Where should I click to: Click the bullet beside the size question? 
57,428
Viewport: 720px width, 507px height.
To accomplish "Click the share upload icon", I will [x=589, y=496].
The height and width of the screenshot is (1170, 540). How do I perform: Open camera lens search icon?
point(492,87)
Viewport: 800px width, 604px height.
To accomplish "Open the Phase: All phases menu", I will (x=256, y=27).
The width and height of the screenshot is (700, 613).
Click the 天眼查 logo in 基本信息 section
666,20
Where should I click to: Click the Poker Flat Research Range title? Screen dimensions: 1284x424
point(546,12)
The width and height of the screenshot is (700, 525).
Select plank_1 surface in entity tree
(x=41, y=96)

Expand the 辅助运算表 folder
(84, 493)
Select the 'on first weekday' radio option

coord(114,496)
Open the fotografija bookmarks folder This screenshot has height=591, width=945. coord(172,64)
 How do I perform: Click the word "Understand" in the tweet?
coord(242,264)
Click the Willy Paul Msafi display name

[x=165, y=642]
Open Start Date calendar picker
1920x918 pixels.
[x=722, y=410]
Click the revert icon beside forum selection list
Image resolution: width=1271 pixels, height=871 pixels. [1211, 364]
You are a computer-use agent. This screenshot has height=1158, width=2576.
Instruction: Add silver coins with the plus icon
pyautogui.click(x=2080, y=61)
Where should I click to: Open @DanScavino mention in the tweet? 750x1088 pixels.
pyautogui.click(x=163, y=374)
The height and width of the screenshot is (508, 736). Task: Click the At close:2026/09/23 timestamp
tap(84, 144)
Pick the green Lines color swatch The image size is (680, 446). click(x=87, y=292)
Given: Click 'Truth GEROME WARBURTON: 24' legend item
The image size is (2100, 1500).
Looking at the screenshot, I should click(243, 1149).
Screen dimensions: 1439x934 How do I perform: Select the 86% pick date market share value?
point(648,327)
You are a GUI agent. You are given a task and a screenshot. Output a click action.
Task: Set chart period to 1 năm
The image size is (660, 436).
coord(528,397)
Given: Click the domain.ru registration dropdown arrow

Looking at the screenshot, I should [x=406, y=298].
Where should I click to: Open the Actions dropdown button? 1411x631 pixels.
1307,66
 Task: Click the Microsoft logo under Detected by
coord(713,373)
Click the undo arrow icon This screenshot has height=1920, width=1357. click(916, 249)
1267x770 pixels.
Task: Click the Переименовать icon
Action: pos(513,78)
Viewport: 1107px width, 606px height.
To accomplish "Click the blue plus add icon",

• • • •

◆ INSTRUCTIONS FOR THE TASK
From the entries above, copy every line where the word "agent" shows up.

◆ RESULT
You are a computer-use agent. This screenshot has height=1158, width=2576.
You are a GUI agent. You are given a task and a screenshot. Output a click action.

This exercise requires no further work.